Spatio-temporal models of Australian rainfall and temperature data

Abstract

This thesis presents three essays on the analysis of historical meteorological data in Australia. The Australian Bureau of Meteorology has established a network of more than one thousand stations across Australia that have recordings dating from early last century, resulting in a large dataset of meteorological records. These data provide important information on the dynamics of the Australian climate system and systematic investigation using these data can help us to better understand our climate and prepare for possible changes. The purpose of this thesis is to develop models and methods to analyse such meteorological data from a statistical perspective.

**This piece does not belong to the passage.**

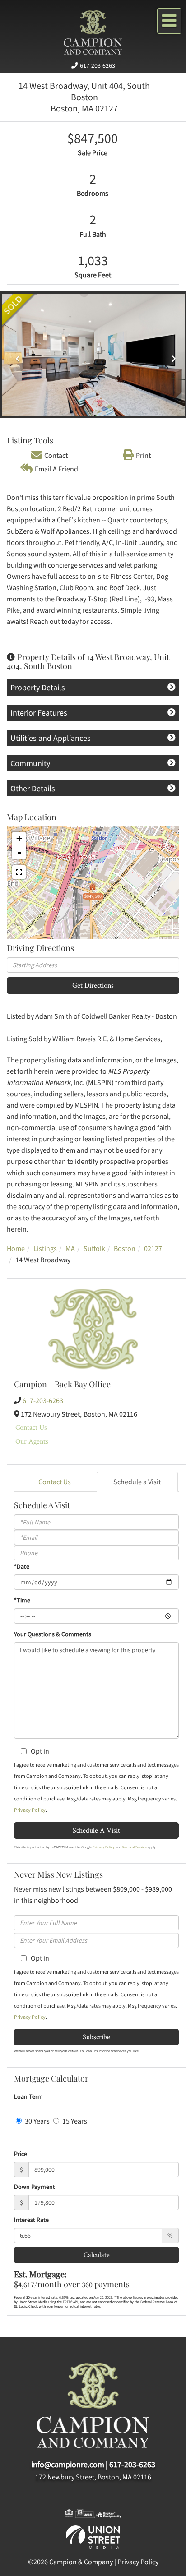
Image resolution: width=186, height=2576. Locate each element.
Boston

In Chapter 2, a spatia-temporal model is developed based on monthly average temperature data at 177 locations in south-eastern Australia over 40 years. Guided by a preliminary analysis, a model with components dealing with spatial varying mean and seasonality, short-term and long-term temporal trends is built, and the space-time interaction is modelled by the kernel-convolution method. It is shown that the temperature has become warmer in most of the south-eastern Australia during the period under investigation.

In Chapter 3, a new duration-dependent Hidden Markov Model is proposed as an extension to the Hidden Markov Model (HMM) and Non-homogeneous Hidden Markov Model (NHMM) which assumes that the transition probabilities are either constant or only depend on some independent variables. The possibility of duration-dependent effects is formally considered in this chapter where the transition probabilities are allowed to be explicitly correlated to duration - how long the hidden system has been in the current state. This approach is used to model the amount of daily rainfall amount at 5 locations in Darwin, Northern Territory.

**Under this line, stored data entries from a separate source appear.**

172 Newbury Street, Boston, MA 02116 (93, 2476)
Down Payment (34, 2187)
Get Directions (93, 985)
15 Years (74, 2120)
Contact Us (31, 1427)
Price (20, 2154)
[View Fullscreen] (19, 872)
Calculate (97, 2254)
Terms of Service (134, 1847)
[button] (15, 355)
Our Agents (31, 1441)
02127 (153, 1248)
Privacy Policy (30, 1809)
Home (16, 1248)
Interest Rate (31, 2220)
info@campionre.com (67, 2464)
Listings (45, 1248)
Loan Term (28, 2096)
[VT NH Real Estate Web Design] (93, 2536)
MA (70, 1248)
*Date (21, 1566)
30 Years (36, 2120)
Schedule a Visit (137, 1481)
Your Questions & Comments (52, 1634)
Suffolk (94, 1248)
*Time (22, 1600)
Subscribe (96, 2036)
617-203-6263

For data arising from climate phenomenon, such as the temperature and rainfall data considered here, it is common for outliers to be present. The presence of outliers could unduly influence the results of any analysis that are conducted and make conclusion non-robust. But it is often difficult to detect them simultaneously because of the masking effect. Motivated by this problem, a general method is proposed in Chapter 4 for identifying multiple influential observations in regression models. The ability of this method is tested and illustrated by both a thorough simulation and several examples.